Türkiye'de sosyal güvenlik sisteminin üç temel kuruluşu olan Sosyal Sigortalar
Kurumu, Emekli Sandığı ile Bağ-Kur, halen hastalık, analık, maluliyet, yaşlılık,
ölüm, iş kazası ve meslek hastalıkları sigortası biçiminde uygulanan sosyal
güvenlik hizmetlerini sunuyor. Buna karşılık, Türkiye'de çok yaygın bir işsizlik
olduğu halde işsizlik sigortası ve aile ödenekleri mevcut değildir. Türkiye, hem
işsizlik sigortasının hem aile ödeneklerinin olmayışı açısından dünya ülkeleri
içinde Meksika ile birlikte benzersiz bir konumdadır. Ancak, hükümetin bugün
işsizlik sigortasını oluşturmaya çalışmak istiyor görünmesi de bir aldatmacadan
ibarettir. Çünkü yeni işsizlik sigortası için gereken fonun, çalışanlardan
şimdiye kadar kesilen zorunlu tasarruf fonlarına el konularak sağlanacağı açık
açık belirtildi. Sonra işsizlik sigortası olarak verilecek olan paraların komik
rakamlarda kalmasının planlandığını görmek hiç de zor değil.
Türkiye'de sosyal sigorta sistemi toplumun bütün bireylerini
kapsamıyor. Sigorta kapsamına giren nüfusun büyük çoğunluğu doğrudan (aktif)

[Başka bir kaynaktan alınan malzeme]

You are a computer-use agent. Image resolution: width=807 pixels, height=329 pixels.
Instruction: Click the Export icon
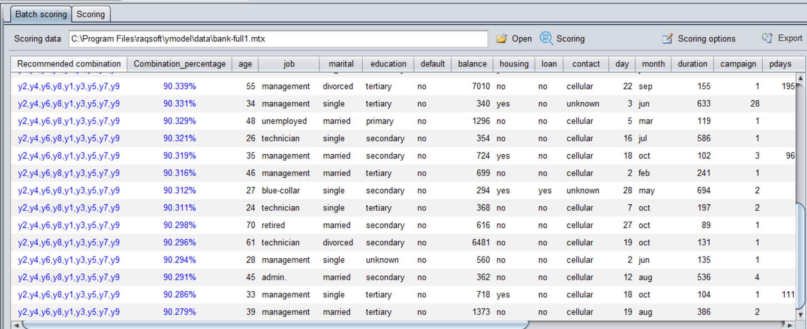tap(767, 38)
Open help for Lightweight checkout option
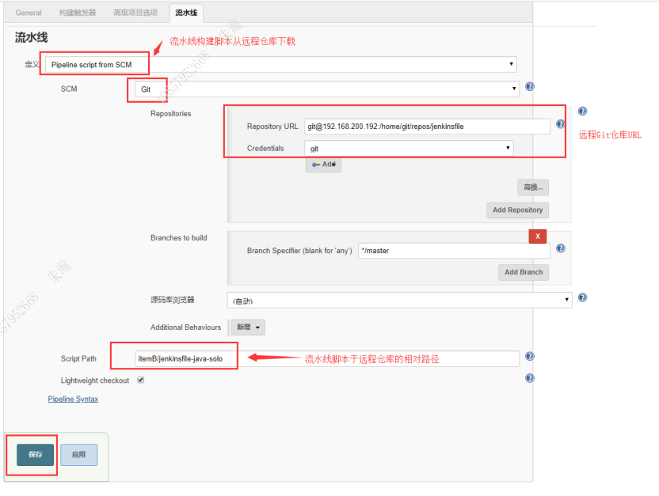 coord(530,378)
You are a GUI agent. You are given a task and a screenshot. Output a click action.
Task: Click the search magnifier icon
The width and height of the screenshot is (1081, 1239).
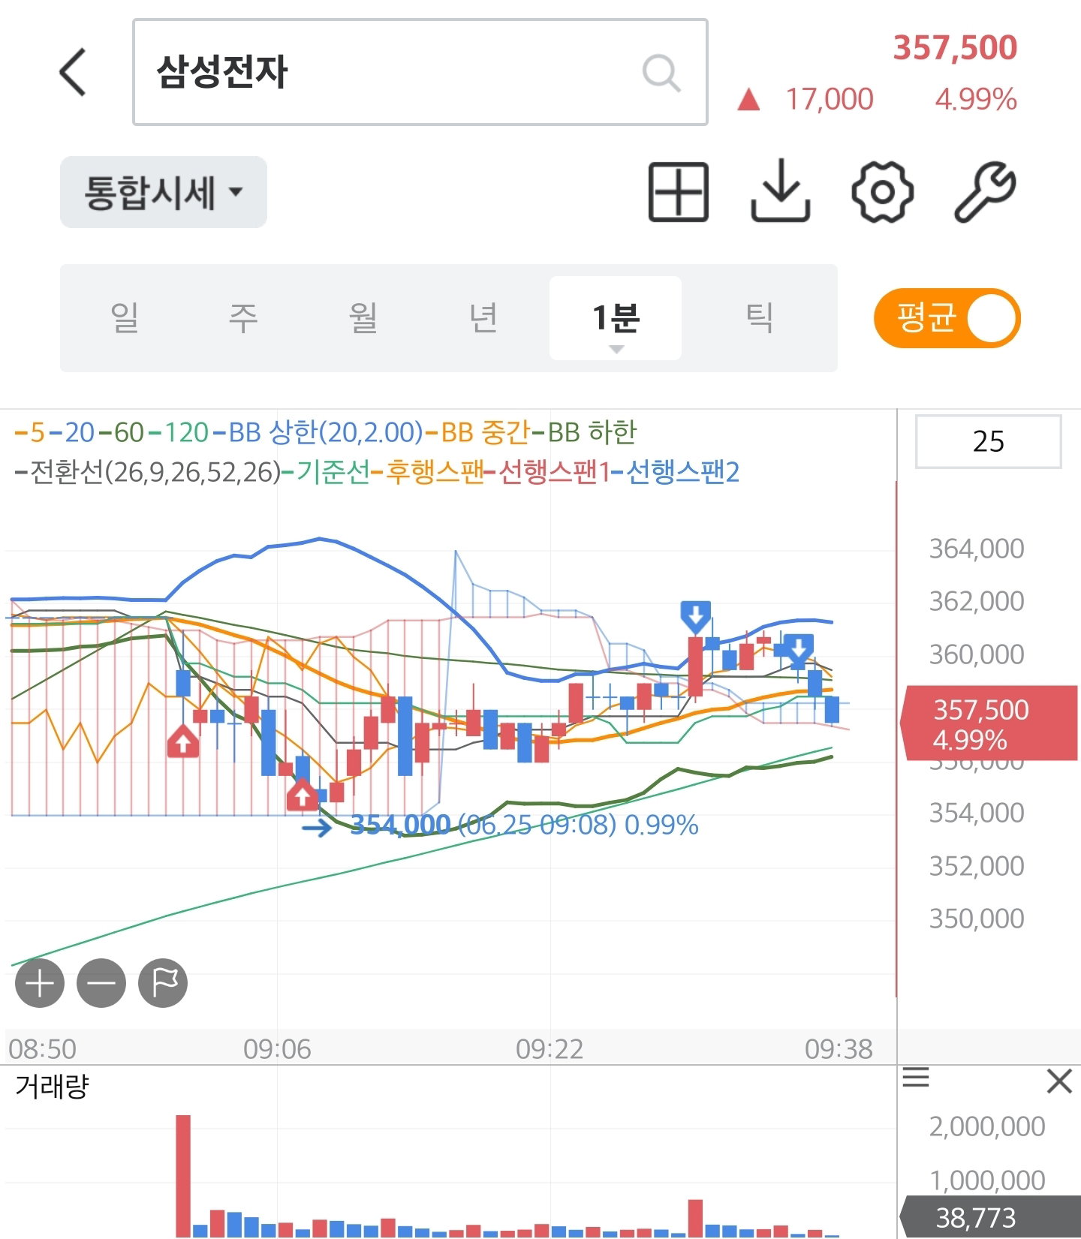coord(661,73)
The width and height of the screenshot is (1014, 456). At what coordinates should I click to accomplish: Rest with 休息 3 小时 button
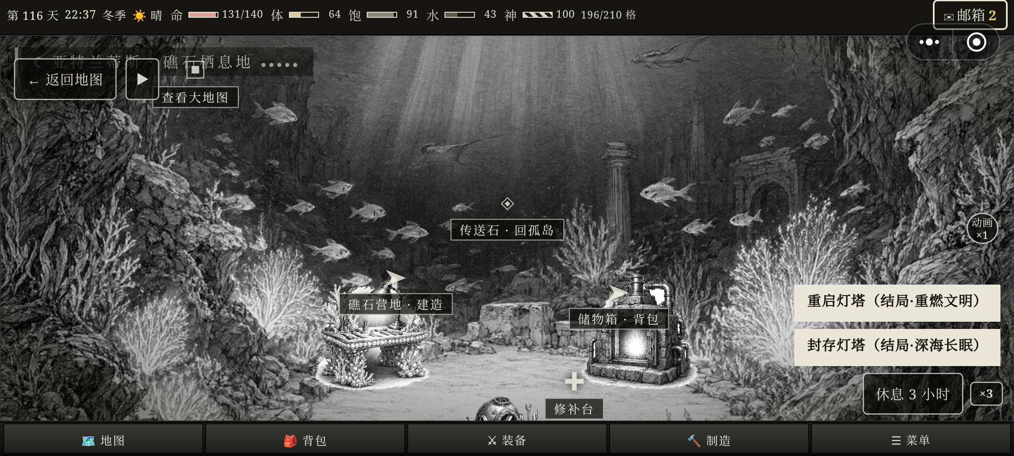pos(913,394)
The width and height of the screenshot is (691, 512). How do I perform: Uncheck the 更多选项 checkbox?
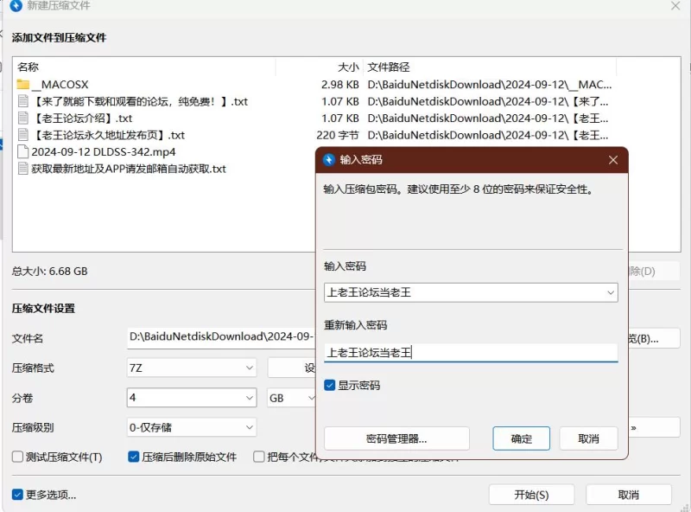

sigortalı olmayıp sigortalının aile ferdi olarak sınırlı ölçüde sosyal güvenlik
şemsiyesi altında bulunuyor. 1995 yılı itibarıyla doğrudan sigortalıların toplam
nüfusa oranı yalnızca yüzde 15 iken, sigorta kapsamındaki nüfusun toplam nüfusa
oranı yüzde 79.8'tir. Özellikle kadın işgücünün sadece yüzde 22.4'ü aktif
sigortalı olarak doğrudan sosyal güvenlik kapsamındadır. Buna karşın, kadınların
en büyük kesimini oluşturan ev kadınları veya eviçi üretimde bulunan kesim
doğrudan sosyal güvenlik ağından yoksundur. Ancak eşleri ya da ebeveynleri
sigortalı ise sınırlı olarak sigortadan yararlanırlar. Hiçbir şekilde sigortadan
yararlanmayan yüzde 20.2 oranındaki nüfus ise yaklaşık 12.5 milyon kişiye denk
düşüyor. Ücretliler içinde de sigortasızların oranı yaklaşık yüzde 24'ü
buluyor.2
Sosyal güvenlik fonlarına kapitalistlerin ve devletin katkısı
dünya ülkeleriyle karşılaştırıldığında Türkiye'de çok düşüktür. Gayri Safi
Yurtiçi Hasılaya göre işveren katkısının AB ülkelerindeki ortalaması yüzde 7.1
iken, Türkiye'de bu oran sadece yüzde 2'dir. Yine devlet katkısı AB
ortalamasında yüzde 37.4 iken, Türkiye'de bu oran binde 6 gibi yok sayılacak bir
rakamdır. Bu rakamlar sosyal güvenlik açısından dünya ölçütlerine göre çok geri
bir durumda olduğumuzu ortaya koyuyor.
Çalışanların gelirlerine göre sosyal güvenlik ödemelerine
katkıları açısından bakıldığında ise, Türkiye yüzde 11.7 oranı ile AB ortalaması
olan yüzde 11.9 ile neredeyse aynıdır. Görüldüğü gibi kapitalistlerden yapılan
kesintilerde Avrupa'nın çok gerisinde kalan Türkiye, çalışan halktan yapılan
kesintilerde nedense Avrupa'nın hiç de gerisinde kalmıyor.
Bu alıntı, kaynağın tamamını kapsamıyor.